Share this article on:
The question “Does HIPAA Apply to Employers” is one that has provoked many different responses due to the complicated nature of the HIPAA Privacy Rule.
The HIPAA Privacy Rule is one of the most complicated pieces of legislation affecting the healthcare industry. Because of its objectives to standardize how individually identifiable personal information is protected across many different use case, the language of the HIPAA Privacy Rule is “non-specific” and therefore open to a number of interpretations.
Many attempts have been made to summarize the HIPAA Privacy Rule in a format that clearly outlines who is covered by the legislation and how it should be applied. Unfortunately, because of its complicated nature, most summaries fail to adequately answer the question how does HIPAA apply to employers? This article aims to answer that question as adequately as possible.
Let´s First Discuss HIPAA-Covered Transactions
The HIPAA Privacy Rule defines the eighteen elements of individually identifiable health information that required protecting from unauthorized disclosure and labels them as “Protected Health Information”. Many of these elements are information that would – for example – be provided to an employer’s HR Department when a new worker starts a job. So, under that summarized interpretation, the answer to the question “Does HIPAA Apply to Employers”, would be “yes”.
However, Protected Health Information is only covered by HIPAA when it is used to communicate information about an individual´s past, present or future medical condition, the provision of healthcare to an individual, or the payment for the provision of healthcare. Therefore, if a worker supplied their individually identifiable health information to an employer’s HR Department, and it was never used for any of these purposes, HIPAA no longer applies to employers.
Furthermore, one factor often overlooked in summaries of the HIPAA Privacy Rule is that, in order for a “Covered Entity” to be subject to the legislation, the purpose of creating, using, storing or sharing Protected Health Information has to be a HIPAA-covered transaction. HIPAA-covered transactions include (but are not limited to):
- A request to obtain payment from a healthcare provider to a health plan accompanied by supporting documentation.
- An inquiry from a healthcare provider to a health plan about the eligibility of an individual to receive treatment.
- A request to a health plan to refer an individual to another healthcare provider (and the health plan´s response).
- The transmission of either of the following from a health plan to a healthcare provider: (1) Explanation of benefits. (2) Remittance advice.
For further information about what qualifies as a HIPAA-covered transaction, please refer to 45 CFR Part 2, specifically §§ 162.1101 to 162.1801. With regard to the question “Does HIPAA apply to Employers who Conduct HIPAA-Covered Transactions”, this is addressed in the next section.

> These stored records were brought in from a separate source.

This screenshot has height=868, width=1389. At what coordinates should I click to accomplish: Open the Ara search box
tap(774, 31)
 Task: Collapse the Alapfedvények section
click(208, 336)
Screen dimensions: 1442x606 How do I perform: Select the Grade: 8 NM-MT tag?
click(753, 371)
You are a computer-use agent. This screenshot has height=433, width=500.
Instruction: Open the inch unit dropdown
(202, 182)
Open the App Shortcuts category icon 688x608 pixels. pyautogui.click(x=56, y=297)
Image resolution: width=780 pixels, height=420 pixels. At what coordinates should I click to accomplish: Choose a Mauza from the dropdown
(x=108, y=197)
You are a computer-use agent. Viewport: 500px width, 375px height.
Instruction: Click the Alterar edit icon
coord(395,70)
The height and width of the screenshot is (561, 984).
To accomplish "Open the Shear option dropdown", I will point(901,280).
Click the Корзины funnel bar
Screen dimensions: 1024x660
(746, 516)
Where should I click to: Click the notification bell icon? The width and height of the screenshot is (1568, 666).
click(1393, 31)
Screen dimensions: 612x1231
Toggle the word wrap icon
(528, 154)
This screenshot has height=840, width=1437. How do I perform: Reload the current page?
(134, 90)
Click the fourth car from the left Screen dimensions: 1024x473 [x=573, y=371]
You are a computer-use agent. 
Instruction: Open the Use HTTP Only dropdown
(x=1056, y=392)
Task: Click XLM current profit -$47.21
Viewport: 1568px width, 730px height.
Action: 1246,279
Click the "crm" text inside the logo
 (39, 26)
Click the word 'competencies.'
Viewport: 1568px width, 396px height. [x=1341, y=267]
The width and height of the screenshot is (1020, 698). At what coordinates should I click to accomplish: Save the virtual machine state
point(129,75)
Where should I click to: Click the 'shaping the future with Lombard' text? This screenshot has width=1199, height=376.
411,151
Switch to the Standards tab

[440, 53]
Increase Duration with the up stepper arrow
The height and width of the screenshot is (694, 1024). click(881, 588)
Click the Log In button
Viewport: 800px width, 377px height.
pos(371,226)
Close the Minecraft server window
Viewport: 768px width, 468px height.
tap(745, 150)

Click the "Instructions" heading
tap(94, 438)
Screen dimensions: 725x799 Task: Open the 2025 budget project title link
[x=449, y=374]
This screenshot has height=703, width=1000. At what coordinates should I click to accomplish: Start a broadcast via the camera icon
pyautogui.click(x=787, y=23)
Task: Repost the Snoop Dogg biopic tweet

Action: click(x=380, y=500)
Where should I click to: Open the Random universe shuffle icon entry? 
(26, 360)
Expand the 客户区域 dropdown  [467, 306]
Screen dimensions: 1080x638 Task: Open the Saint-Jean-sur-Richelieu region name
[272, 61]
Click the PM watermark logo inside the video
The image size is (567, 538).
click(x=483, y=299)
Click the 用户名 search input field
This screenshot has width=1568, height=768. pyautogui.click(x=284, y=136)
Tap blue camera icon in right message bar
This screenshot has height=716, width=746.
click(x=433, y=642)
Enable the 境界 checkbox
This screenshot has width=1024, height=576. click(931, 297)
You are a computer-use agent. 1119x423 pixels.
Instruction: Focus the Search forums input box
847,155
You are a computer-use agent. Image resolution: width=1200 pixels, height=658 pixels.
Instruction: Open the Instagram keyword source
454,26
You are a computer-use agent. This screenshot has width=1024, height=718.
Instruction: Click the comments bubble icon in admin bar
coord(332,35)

Does HIPAA Apply to Employers’ Self-Insured Health Plans?
Using the criteria described above for HIPAA-covered transactions, the only circumstances in which an employer may be involved in these types of transactions if they provide onsite clinics as an employee health benefit, provide a self-insured health plan for employees, or act as an intermediary between employees, healthcare providers and health plans.
Because an onsite clinic is an employee health benefit that is not “portable” (i.e. the benefit cannot be taken with an employee when he or she moves to a new job), it is exempt from the HIPAA Privacy Rule. Employers providing self-insured health plans are also exempt because HIPAA regards the employer and the health plan as two separate legal entities, even if the employer administers the self-insured health plan.
However, in order to administer a self-insured health plan, or act as an intermediary between employees, healthcare providers and health plans, the employer is subject to “partial compliance” and is required to provide a certification that Protected Health Information will be safeguarded as prescribed by the HIPAA Privacy Rule and not used for employment-related actions.
The certification is not unlike a Business Associate Agreement and it allows the self-insured health plan to share Protected Health Information with the employer, but only for the purposes of administering the health plan. Any other uses of the Protected Health Information would constitute an unauthorized disclosure and the employer would be subject to sanctions by the Department of Health & Human Services. Further information about employer certification can be found in 45 CFR 164.504(f).
Employers and Protected Health Information: Conclusion
The answer to the question “Does HIPAA Apply to Employers” is generally “no”. However there are circumstances in which employers are subject to HIPAA with regard to safeguarding the confidentiality, integrity and security of Protected Health Information. These circumstances may be few and far between; but, when they occur, it is important employers are aware of their compliance obligations.
HIPAA does not prevent an employer from announcing the birth of a child to the parent´s workplace colleagues, but it will likely apply if an employer administers a self-insured health plan or acts as an intermediary in a high-deductible, consumer-directed health plan. Companies still unsure about how HIPAA applies to Employers should seek professional advice relevant to their specific circumstances.